### EXERCISE TASK A
Arrange everything in the listing from the line containing "Screen dimensions: 1329x749" down to the line containing "point(790,122)" as a Markdown table with the columns Row and Line. Number each row and leave out blank lines.

### EXCERPT TO READ
+++++
Worldbuilding is just a hook on a belt.
What a crock.
Forget all of that.
Think instead of worldbuilding as one tiny thing.
Just a hook on a belt.
On Lando's way up, we get a glimpse of him hooking a safety line to a rail inside the hatchway. Click!
The hook adds nothing crucial to the scene itself. What it does, is significantly enhance the world the characters inhabit.
But that hook sends us a message: Lando takes his world seriously.
Lando doesn't know he's a character in a story.
He worries about falling off the friggin' ship.
Somebody trained Lando to use that hook.
Somebody designed it.
Somebody drafted procedures for storing, donning, employing it.
Somebody required the 'Falcon to have a load-bearing point to secure it to.
Somebody made regulations.
It anchors the floaty magic to our conception of real risks and real precautions.
+++++
### DATA ROWS
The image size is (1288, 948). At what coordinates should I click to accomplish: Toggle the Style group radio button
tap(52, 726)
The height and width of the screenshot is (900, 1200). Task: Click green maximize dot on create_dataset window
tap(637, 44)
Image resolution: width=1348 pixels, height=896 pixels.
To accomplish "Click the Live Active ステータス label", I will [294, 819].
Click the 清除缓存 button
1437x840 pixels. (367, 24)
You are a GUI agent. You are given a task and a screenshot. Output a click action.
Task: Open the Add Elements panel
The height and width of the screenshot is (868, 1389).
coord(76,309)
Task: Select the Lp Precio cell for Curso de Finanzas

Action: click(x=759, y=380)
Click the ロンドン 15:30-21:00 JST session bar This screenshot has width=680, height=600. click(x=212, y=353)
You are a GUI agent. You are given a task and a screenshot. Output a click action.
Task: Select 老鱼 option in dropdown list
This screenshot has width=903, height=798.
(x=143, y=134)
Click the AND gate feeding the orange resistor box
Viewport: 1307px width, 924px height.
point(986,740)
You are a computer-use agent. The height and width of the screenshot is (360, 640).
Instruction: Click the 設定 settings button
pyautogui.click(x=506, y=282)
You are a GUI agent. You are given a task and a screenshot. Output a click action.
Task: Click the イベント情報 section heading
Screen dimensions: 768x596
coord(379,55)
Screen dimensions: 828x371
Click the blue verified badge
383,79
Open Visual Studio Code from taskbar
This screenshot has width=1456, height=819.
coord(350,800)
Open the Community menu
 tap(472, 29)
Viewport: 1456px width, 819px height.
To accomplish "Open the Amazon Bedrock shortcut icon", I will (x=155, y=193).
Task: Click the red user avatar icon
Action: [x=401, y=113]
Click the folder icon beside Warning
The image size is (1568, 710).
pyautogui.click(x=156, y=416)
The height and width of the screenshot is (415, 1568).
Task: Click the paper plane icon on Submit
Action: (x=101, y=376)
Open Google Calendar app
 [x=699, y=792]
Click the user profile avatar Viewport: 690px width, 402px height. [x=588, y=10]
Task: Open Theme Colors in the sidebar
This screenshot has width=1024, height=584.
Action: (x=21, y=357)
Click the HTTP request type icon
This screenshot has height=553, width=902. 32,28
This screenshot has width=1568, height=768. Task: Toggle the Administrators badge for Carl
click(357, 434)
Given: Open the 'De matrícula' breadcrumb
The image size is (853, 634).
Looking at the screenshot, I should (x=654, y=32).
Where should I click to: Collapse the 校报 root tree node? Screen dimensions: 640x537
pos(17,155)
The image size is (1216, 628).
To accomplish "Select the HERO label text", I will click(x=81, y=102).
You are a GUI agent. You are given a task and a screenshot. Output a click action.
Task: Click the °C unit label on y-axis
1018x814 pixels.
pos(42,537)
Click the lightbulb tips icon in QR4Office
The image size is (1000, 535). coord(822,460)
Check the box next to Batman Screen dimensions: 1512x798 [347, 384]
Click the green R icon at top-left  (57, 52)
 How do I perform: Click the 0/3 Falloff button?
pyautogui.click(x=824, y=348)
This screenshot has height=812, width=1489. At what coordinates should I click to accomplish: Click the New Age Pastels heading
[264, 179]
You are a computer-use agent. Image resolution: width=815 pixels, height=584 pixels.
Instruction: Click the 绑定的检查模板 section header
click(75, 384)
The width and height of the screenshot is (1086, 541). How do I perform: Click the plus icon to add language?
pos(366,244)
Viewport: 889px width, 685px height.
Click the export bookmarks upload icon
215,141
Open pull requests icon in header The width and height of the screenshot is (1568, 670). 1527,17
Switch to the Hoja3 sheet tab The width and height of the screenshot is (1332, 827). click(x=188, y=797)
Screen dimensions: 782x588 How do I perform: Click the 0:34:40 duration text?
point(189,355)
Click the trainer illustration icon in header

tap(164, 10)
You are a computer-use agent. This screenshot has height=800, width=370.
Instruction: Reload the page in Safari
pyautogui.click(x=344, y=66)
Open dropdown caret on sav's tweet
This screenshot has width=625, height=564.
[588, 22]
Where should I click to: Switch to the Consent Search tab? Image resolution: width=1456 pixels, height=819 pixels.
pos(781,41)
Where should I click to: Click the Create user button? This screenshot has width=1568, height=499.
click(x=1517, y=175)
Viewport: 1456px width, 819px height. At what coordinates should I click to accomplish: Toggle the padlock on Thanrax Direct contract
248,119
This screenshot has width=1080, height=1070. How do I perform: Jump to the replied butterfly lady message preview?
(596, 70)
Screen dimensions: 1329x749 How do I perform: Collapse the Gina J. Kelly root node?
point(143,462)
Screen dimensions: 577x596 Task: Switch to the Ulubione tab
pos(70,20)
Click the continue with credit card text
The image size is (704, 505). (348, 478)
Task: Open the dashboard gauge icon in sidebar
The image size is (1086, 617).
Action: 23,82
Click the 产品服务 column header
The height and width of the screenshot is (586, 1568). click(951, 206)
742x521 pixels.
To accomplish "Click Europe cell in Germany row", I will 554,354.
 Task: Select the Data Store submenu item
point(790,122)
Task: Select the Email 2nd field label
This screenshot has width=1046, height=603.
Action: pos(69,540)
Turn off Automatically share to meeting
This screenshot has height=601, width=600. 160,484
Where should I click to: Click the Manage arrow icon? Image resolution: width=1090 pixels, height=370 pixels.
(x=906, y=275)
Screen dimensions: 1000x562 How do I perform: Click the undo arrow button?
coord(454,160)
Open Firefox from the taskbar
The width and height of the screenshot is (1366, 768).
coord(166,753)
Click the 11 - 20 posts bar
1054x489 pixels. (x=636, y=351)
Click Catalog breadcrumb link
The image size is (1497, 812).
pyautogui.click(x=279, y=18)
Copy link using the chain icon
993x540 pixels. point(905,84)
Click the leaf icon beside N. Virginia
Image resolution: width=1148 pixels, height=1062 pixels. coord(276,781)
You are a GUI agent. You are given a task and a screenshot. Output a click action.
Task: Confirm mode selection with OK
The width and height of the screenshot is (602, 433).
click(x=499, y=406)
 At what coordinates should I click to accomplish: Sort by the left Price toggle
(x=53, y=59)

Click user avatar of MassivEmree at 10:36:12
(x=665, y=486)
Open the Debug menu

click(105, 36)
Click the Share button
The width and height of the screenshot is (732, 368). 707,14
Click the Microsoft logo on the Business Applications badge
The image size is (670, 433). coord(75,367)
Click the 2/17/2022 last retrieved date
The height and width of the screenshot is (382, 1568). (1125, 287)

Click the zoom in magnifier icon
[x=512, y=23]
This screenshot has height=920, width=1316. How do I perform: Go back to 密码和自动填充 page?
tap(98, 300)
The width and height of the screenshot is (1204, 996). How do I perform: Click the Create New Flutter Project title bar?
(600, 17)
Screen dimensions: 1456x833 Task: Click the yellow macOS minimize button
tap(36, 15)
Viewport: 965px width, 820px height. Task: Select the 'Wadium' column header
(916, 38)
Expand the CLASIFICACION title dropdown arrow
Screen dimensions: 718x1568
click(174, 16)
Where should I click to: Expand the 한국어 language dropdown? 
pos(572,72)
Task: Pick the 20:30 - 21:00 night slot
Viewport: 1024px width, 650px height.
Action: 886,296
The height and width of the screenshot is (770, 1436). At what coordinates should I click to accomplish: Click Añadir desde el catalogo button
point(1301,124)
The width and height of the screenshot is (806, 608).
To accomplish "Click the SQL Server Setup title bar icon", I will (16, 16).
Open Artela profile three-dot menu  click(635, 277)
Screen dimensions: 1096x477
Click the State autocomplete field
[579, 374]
+++++
### EXERCISE TASK B
Reproduce the entire worldbuilding text above verbatim.

### EXPECTED ANSWER A
| Row | Line |
|---|---|
| 1 | Screen dimensions: 1329x749 How do I perform: Collapse the Gina J. Kelly root node? |
| 2 | point(143,462) |
| 3 | Screen dimensions: 577x596 Task: Switch to the Ulubione tab |
| 4 | pos(70,20) |
| 5 | Click the continue with credit card text |
| 6 | The image size is (704, 505). (348, 478) |
| 7 | Task: Open the dashboard gauge icon in sidebar |
| 8 | The image size is (1086, 617). |
| 9 | Action: 23,82 |
| 10 | Click the 产品服务 column header |
| 11 | The height and width of the screenshot is (586, 1568). click(951, 206) |
| 12 | 742x521 pixels. |
| 13 | To accomplish "Click Europe cell in Germany row", I will 554,354. |
| 14 |  Task: Select the Data Store submenu item |
| 15 | point(790,122) |

### EXPECTED ANSWER B
Worldbuilding is just a hook on a belt.
What a crock.
Forget all of that.
Think instead of worldbuilding as one tiny thing.
Just a hook on a belt.
On Lando's way up, we get a glimpse of him hooking a safety line to a rail inside the hatchway. Click!
The hook adds nothing crucial to the scene itself. What it does, is significantly enhance the world the characters inhabit.
But that hook sends us a message: Lando takes his world seriously.
Lando doesn't know he's a character in a story.
He worries about falling off the friggin' ship.
Somebody trained Lando to use that hook.
Somebody designed it.
Somebody drafted procedures for storing, donning, employing it.
Somebody required the 'Falcon to have a load-bearing point to secure it to.
Somebody made regulations.
It anchors the floaty magic to our conception of real risks and real precautions.